* START QUOTED PASSAGE *
Even if it is by God's permissive Will, that is, God didn't actively make it such, but merely allowed it to happen, He still Willed it because He not only created a world which could potentially become fallen, corrupt, and filled with suffering; but He also easily could have stopped it via His omnipotence. There's no way around it.

Well, the Irenaean response is that God permits suffering because by permitting suffering, pain, death, and injustice, we can know to the fullest extent possible what goodness is; what the lack of suffering is; what the lack of pain is; what justice is; what life is; etc., and that by this temporary suffering, we can enjoy paradise to its fullest extent.

The problem with this response though is this - how can we know that God has created the world for us to know what goodness is? What if He lies? What if He wants us to suffer for His enjoyment? What if our lives our just entertainment for Him? What if the feelings which we perceive to be God's loving embrace are just falsehoods given by Him?

Some may answer Christ, because a God who was insincere wouldn't have lowered Himself to the level of a man and suffered what we suffer; but how do we know that God didn't just lie about Christ? How do we know He truly suffered? Maybe Orthodoxy is false, but God lied to us about it, and perhaps Docetism is true, or Arianism! How do we know that God will even grant us eternal life? Maybe God has set us up all to fail so nobody could enter into Heaven. Maybe God is really not omnibenevolent at all, and wants us to lose, He's actually malevolent. It's possible.

Say I'm a skeptical Buddhist who has been psychologically conditioned, born and raised to believe that a belief in God is a type of spiritual delusion. Why should I, as that skeptical Buddhist, believe that God is truly worth trusting in as omnibenevolent?
* END QUOTED PASSAGE *
▶ [WHAT TO PRODUCE]:
Carry on the passage about God and suffering from its last sentence onward. The listing that comes next is separate material and has nothing to do with the passage on God and suffering.
* START RAW DATA *
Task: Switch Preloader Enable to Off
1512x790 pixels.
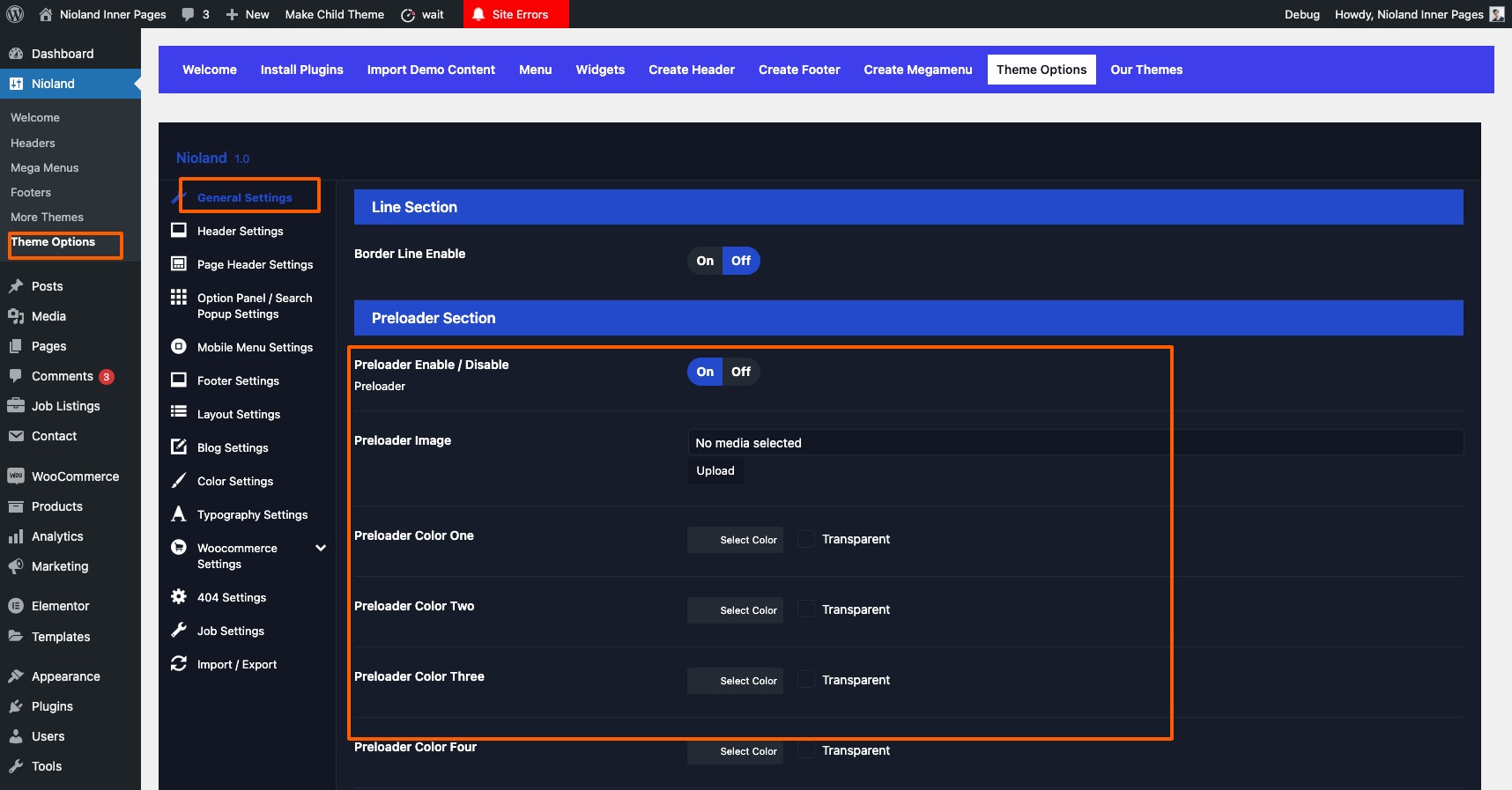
* END RAW DATA *
▶ [ANSWER]:
And this necessarily begs the following question: If we can't know whether or not God is sincere or not, why should we even bother having Faith? If we are, for example, set up to fail, why does it even matter to worship God? Sure, you run the risk of offending God, but offending God probably doesn't matter if God is malevolent which is just as much of a possibility.

The case of the skeptical Buddhist leads only to a glass half full/half empty stalemate. The Buddhist is forced to admit, based on his own core beliefs, that his own belief may be a spiritual delusion. In the end it is a draw.

I reached the same philosophical conclusion on suffering as Iraneaus, though independent of him. If there was no bad there could be no good. We would have nothing to compare it to. For that matter there may as well be no bad in the world at all. We may never have seen bad.

That God might cause bad things to happen for his own amusement or that He chooses to inflict suffering is something I simply do not accept. When I do something good for someone there's something of a feeling of positive euphoria that results from it. If I do something bad to someone I get the opposite feeling from my conscience. That good feeling I know as good, the bad feeling I know as bad. Any person who gets some good feeling from doing bad things is condemned by reason alone.

God Himself must represent that good. If He did not no one would be left alive.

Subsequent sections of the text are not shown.